The man won the struggle and he forced himself to step back out of arm’s reach. He needed to get away from here, from her, before he gave into the feline’s desire to convince her how often what they’d done the night before would happen again. And again.
“You lost your weapon in the river, yes?” He pulled the razer out its holster and tossed it to her.
She caught it but gave him a questioning glance. “Unfortunately.”
“Keep my razer with you.” He jerked his
shirt over his head, folded it in precise quarters, and set it on the ground.
“Wh-what are you doing?” Her fingers tightened on the gun, but her gaze locked on his bare chest, a throb of pure want passing from her to him and shredding his tenuous grasp on his self-discipline.

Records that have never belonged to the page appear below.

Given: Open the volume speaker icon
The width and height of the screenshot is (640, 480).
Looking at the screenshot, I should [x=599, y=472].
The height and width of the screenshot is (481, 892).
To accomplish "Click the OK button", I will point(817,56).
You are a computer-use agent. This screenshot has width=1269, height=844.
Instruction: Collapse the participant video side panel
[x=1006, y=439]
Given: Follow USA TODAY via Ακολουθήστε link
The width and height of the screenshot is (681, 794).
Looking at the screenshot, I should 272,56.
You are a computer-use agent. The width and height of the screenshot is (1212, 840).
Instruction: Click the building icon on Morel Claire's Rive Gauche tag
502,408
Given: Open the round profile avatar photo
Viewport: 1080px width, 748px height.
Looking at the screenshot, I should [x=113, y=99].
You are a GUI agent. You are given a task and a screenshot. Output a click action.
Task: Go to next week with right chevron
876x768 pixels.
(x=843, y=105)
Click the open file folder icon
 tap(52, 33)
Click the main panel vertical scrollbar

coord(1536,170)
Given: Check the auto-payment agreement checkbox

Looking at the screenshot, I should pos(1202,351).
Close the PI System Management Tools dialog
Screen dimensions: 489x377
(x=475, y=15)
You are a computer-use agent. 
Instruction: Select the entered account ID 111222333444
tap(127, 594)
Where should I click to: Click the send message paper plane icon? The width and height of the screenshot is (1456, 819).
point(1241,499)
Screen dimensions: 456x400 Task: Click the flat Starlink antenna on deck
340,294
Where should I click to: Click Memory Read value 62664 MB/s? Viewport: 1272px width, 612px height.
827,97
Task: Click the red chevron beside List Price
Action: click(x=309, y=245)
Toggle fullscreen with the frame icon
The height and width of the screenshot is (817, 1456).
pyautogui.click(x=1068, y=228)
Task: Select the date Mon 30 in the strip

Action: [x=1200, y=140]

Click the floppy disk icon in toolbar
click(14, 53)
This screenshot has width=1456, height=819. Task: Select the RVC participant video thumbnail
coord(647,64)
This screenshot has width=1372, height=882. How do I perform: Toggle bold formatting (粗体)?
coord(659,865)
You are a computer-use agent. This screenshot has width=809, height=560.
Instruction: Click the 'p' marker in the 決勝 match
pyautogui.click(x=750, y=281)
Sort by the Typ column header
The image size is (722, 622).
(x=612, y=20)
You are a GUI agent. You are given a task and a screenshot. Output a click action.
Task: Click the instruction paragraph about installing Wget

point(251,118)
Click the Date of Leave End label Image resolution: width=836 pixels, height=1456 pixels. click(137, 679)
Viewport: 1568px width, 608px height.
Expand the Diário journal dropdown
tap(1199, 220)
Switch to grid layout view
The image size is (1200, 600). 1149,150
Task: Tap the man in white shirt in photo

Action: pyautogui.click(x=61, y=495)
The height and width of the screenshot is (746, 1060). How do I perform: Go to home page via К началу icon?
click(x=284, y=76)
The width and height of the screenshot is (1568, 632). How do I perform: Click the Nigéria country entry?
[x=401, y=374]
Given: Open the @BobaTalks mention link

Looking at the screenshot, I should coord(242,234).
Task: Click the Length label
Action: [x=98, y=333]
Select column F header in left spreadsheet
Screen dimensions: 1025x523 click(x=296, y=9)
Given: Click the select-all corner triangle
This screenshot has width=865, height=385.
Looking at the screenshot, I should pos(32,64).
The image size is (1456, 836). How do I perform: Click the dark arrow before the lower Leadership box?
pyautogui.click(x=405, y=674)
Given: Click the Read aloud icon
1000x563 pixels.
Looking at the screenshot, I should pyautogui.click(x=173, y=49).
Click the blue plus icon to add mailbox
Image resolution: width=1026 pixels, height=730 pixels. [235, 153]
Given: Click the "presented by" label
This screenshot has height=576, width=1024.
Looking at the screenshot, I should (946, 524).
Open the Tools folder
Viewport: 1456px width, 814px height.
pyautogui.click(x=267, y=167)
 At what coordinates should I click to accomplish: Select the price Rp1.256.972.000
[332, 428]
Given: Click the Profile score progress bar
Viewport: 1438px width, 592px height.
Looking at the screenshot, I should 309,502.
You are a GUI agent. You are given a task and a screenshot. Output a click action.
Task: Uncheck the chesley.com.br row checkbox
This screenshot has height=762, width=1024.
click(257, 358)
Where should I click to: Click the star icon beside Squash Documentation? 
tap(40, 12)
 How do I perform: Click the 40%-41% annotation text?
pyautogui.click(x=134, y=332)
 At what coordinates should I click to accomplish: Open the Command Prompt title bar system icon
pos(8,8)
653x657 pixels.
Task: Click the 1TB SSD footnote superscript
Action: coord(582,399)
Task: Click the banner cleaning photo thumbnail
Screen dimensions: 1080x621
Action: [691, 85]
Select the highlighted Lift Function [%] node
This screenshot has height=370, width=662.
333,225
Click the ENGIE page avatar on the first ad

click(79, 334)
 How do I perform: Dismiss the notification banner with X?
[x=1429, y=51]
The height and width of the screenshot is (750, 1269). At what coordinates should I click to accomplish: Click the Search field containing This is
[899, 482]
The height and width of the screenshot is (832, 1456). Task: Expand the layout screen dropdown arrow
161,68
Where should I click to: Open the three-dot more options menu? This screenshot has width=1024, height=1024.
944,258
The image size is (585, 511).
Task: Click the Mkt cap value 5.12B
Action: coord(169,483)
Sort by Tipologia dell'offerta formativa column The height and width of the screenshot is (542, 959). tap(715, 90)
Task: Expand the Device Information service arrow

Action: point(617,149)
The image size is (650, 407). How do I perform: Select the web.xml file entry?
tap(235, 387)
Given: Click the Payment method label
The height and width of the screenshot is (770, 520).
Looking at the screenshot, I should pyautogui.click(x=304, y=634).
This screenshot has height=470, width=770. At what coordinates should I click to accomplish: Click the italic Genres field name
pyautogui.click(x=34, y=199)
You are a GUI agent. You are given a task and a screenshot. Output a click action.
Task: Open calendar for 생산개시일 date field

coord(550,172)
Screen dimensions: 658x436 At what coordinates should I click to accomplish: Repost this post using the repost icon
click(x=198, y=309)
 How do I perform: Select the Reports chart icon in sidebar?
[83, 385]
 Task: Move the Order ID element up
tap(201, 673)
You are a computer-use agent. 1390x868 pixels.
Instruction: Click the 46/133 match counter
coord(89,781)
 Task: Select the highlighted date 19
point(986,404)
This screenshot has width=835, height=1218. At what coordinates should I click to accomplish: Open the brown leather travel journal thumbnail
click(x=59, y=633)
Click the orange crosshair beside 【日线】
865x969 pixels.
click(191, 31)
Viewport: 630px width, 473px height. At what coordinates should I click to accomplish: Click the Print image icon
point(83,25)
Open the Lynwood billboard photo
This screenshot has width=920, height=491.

He unfastened his pants, shoving them down and stepping out of his boots at the same time as he pulled his legs free of his clothing. “Undressing.”
“Why?” Her gaze dropped to his hard dick, her lips parting. A pulse of her desire hit all his senses at once. The scent of her wetness, the need trickling through the mental connection he hadn’t been able to let go of entirely after they’d made love.
He was so close to dragging her to the ground whether she was willing to admit she wanted him or not that his hands shook. That kind of abandoning of self-restraint was his worst nightmare realized, was a step toward the kind of disaster that had claimed the entire Arjun line—everyone he had loved the most.
Rolling his shoulders forward, he stooped to let the beast within loose. A low buzz filled his ears, his psychic power melding and shifting with the feral instincts. White and black fur crisscrossed his arms in stripes. Dirt shoved under his claws as he hit the ground. His body twisted, his bones popped, and some of his muscles tightened while others loosened as he reformed into a feline.
He hissed, shaking from head to tail as he settled into the new shape. Turning on his haunches, he launched himself into the waiting brush. He sent Bren a final thought to answer her question. I am hunting. You wanted food, yes?